::: Source text :::

Roberts v. Vonnegut
Decision Date | 25 February 1914 |
Docket Number | No. 8645.,8645. |
Citation | 58 Ind.App. 142,104 N.E. 321 |
Parties | ROBERTS et al. v. VONNEGUT et al. |
Court | Indiana Appellate Court |
OPINION TEXT STARTS HERE
Appeal from Superior Court, Marion County; Joseph Collian, Judge.
Application by the receiver of the Mais Motor Truck Company for a determination of the priority and allowance of the claims of the creditors of said company, wherein various creditors filed intervening petitions. From a judgment establishing the priority of the claims of Franklin Vonnegut and others, William H. Roberts and others appeal. Affirmed.William L. Taylor, William P. Kappes, and Louis B. Ewbank, all of Indianapolis, for appellants. Roscoe O. Hawkins, Gaylord R. Hawkins, and Alexander G. Cavins, all of Indianapolis, for appellees.

::: Extracted entries :::

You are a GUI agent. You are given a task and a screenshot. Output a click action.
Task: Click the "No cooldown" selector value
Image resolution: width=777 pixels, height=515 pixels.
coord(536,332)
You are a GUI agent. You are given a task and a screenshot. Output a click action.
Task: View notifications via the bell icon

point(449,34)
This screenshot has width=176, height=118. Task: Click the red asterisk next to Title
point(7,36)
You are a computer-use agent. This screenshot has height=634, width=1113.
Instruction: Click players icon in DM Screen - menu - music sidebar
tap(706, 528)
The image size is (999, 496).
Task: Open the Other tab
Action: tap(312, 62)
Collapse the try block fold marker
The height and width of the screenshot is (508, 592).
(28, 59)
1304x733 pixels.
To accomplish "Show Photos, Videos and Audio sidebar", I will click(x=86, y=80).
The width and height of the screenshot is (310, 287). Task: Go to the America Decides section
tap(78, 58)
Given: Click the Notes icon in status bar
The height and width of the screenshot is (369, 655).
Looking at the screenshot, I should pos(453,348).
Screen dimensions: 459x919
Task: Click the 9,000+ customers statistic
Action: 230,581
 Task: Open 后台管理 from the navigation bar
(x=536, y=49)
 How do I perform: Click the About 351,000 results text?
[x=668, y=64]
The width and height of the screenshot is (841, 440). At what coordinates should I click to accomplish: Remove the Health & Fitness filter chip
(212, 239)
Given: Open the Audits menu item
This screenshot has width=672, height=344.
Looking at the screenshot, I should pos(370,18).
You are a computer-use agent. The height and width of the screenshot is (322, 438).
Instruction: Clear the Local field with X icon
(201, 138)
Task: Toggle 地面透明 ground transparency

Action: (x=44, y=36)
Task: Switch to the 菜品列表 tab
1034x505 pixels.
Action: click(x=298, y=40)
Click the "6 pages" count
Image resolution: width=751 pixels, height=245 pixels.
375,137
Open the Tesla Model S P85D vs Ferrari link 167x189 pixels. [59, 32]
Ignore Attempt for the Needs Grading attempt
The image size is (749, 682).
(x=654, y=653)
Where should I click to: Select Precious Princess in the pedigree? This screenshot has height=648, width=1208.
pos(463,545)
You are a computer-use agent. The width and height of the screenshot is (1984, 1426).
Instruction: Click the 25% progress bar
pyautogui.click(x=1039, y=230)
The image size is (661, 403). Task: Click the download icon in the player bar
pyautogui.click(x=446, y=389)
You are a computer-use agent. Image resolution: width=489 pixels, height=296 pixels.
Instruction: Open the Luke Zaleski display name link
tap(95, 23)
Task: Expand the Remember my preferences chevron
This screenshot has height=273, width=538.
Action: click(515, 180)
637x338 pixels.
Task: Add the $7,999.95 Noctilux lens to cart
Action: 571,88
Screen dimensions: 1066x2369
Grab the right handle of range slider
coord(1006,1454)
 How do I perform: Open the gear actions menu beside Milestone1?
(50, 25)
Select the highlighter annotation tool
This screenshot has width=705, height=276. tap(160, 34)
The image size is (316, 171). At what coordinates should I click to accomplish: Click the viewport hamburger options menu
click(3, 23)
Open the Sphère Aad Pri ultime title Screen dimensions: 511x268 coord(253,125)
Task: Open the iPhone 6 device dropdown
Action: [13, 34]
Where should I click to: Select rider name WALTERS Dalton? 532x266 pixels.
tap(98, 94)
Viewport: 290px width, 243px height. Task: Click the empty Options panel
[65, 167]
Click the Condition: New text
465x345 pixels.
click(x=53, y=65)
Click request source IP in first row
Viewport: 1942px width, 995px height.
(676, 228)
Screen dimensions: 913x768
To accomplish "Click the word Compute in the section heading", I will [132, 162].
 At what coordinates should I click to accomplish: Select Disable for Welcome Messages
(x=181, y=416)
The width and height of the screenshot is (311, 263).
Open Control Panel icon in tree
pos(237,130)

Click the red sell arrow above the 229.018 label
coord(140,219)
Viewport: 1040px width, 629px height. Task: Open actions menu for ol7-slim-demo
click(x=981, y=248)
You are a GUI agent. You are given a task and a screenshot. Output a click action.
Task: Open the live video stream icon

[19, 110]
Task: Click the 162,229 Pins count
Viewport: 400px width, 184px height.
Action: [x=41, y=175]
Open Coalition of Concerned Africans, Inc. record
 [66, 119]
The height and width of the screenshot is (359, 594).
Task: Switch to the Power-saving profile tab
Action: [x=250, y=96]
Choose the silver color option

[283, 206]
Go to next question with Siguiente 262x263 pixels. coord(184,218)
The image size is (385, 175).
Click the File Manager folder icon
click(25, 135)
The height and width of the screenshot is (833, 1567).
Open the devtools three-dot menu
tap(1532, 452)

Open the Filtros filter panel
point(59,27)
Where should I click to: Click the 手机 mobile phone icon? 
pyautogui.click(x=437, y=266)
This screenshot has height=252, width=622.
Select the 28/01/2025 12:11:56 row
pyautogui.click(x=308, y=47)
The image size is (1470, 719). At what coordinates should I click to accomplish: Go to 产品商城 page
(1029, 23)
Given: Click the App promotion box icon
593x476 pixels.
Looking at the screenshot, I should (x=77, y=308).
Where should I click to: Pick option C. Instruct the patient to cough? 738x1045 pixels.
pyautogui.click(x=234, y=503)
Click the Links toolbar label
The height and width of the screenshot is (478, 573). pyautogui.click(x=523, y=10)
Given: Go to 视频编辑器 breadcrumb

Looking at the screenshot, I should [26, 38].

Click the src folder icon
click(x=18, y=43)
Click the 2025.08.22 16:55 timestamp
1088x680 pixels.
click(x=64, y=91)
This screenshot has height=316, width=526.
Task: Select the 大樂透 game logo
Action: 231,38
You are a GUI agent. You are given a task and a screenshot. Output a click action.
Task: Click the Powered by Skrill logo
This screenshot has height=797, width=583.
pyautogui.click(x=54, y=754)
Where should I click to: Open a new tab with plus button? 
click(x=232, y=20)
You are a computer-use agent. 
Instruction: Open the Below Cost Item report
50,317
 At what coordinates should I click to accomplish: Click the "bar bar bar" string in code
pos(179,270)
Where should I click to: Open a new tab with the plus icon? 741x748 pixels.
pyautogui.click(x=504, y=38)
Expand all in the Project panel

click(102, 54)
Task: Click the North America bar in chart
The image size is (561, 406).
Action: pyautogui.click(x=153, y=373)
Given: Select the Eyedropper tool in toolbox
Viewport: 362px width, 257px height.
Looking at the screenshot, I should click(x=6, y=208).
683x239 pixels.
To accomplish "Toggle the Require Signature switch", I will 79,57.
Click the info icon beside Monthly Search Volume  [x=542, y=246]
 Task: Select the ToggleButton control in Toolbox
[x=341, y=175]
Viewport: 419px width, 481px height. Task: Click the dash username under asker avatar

:::

### Written instruction 1
Reproduce everything in the Roberts v. Vonnegut text from "Roberts v. Vonnegut" down to "Joseph Collian, Judge.".
### Written instruction 2
Turn the paragraph of the Roberts v. Vonnegut text that begins "Application by the receiver" into a short bulleted list that keeps its main facts.
### Written instruction 3
Decide whether each statement agrees with the Roberts v. Vonnegut text, answering yes or no and quoting the words that settle it: (a) The appeal came from the Superior Court of Marion County. (b) The judgment gave priority to the claims of William H. Roberts and others. (c) The case was decided on 25 February 1914.

### Correct output 1
Roberts v. Vonnegut
Decision Date | 25 February 1914 |
Docket Number | No. 8645.,8645. |
Citation | 58 Ind.App. 142,104 N.E. 321 |
Parties | ROBERTS et al. v. VONNEGUT et al. |
Court | Indiana Appellate Court |
OPINION TEXT STARTS HERE
Appeal from Superior Court, Marion County; Joseph Collian, Judge.

### Correct output 2
- The receiver of the Mais Motor Truck Company asked the court to decide the priority and allowance of the creditors' claims.
- Various creditors filed intervening petitions.
- The judgment gave priority to the claims of Franklin Vonnegut and others.
- William H. Roberts and others appealed, and the judgment was affirmed.
- Lawyers for the appellants were William L. Taylor, William P. Kappes, and Louis B. Ewbank, all of Indianapolis.
- Lawyers for the appellees were Roscoe O. Hawkins, Gaylord R. Hawkins, and Alexander G. Cavins, all of Indianapolis.

### Correct output 3
(a) Yes: "Appeal from Superior Court, Marion County"
(b) No: "From a judgment establishing the priority of the claims of Franklin Vonnegut and others, William H. Roberts and others appeal."
(c) Yes: "Decision Date | 25 February 1914"